*** RECORDED DATA ***

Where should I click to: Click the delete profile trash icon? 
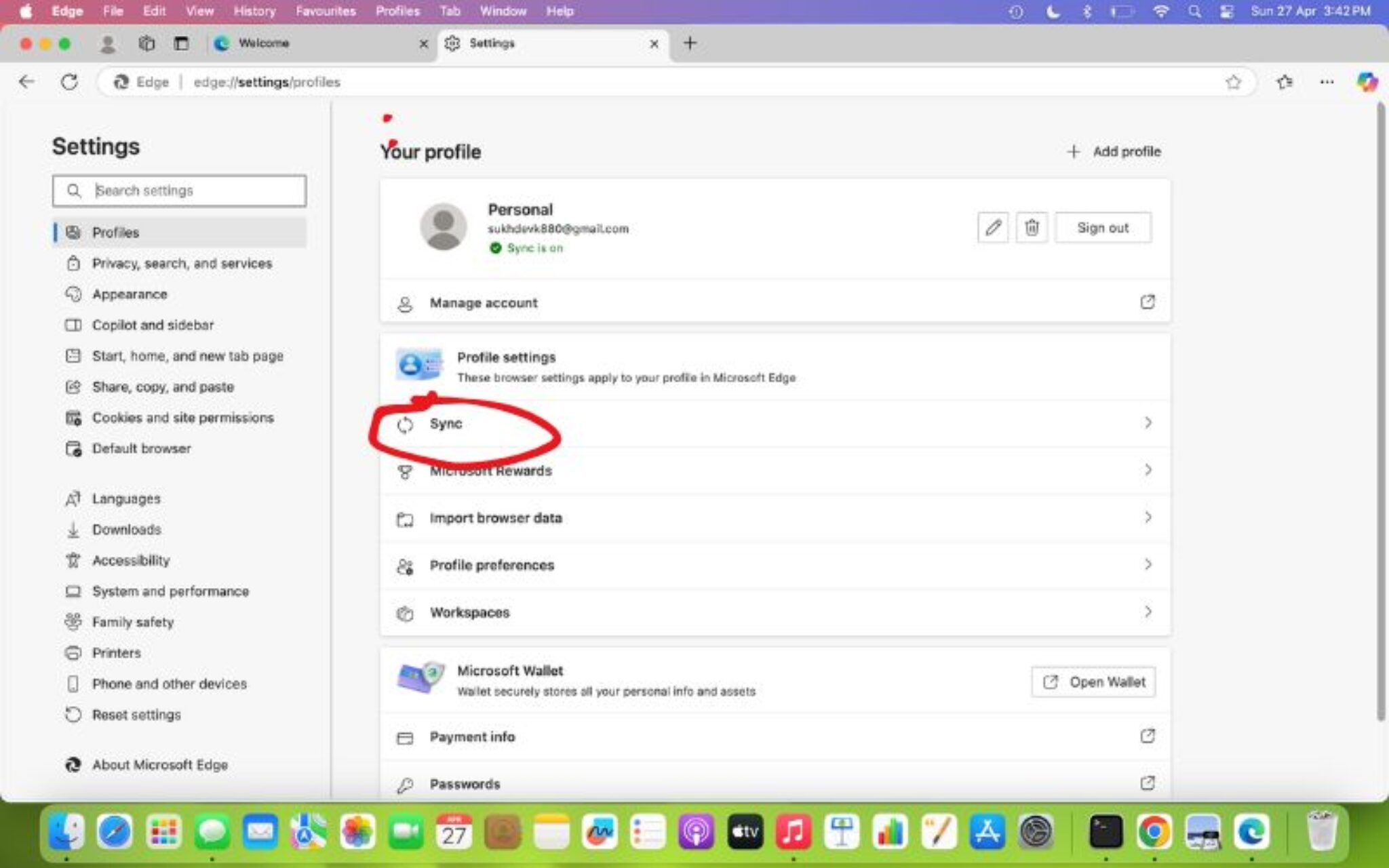1032,228
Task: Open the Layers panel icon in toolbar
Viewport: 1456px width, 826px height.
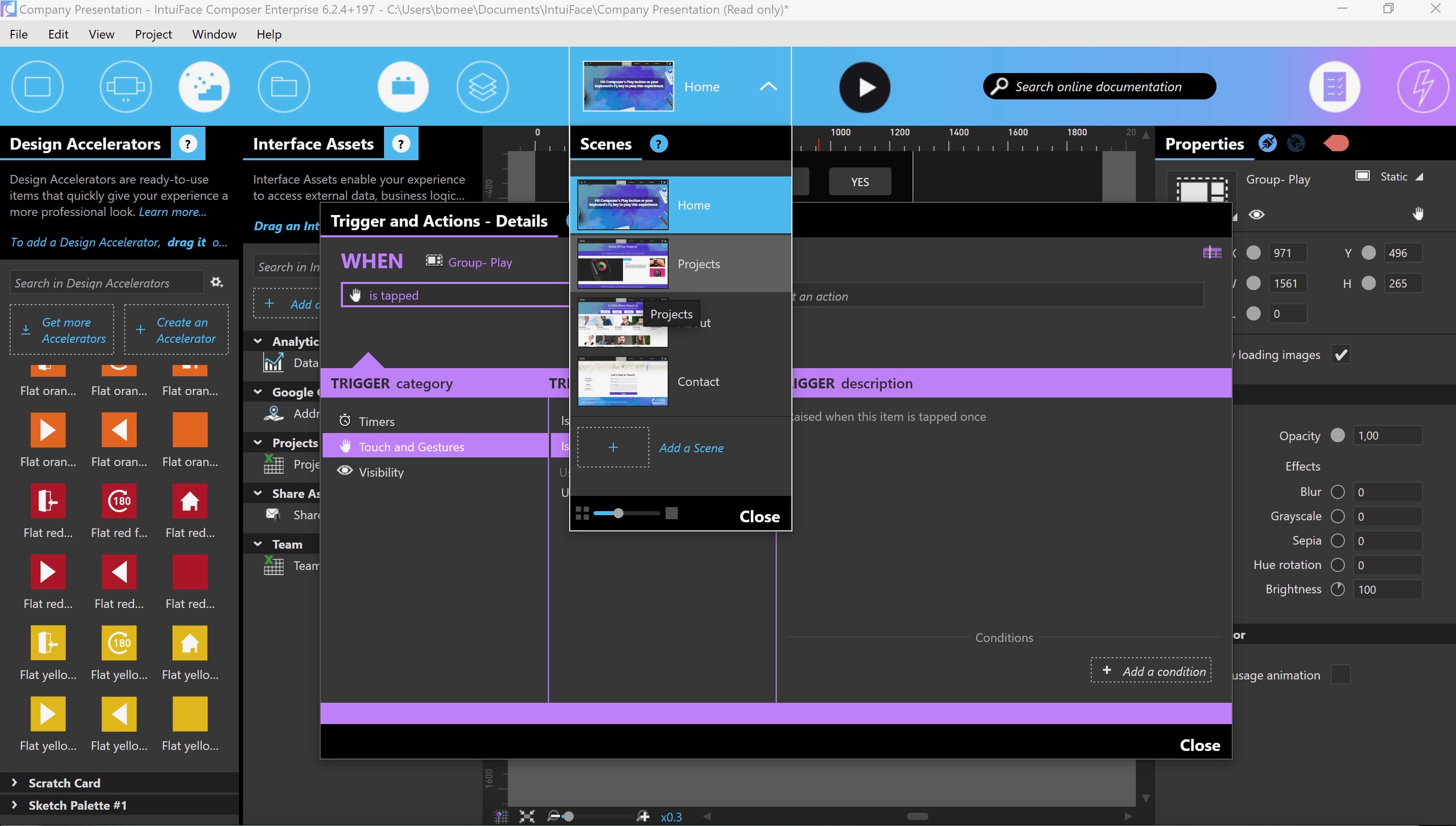Action: pos(482,87)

*** End of RECORDED DATA ***

Give back the data exactly, with no images.

→ TASK RESPONSE
Where should I click to: Click the delete profile trash icon? 
1032,228
Task: Open the Layers panel icon in toolbar
Viewport: 1456px width, 826px height.
Action: pos(482,87)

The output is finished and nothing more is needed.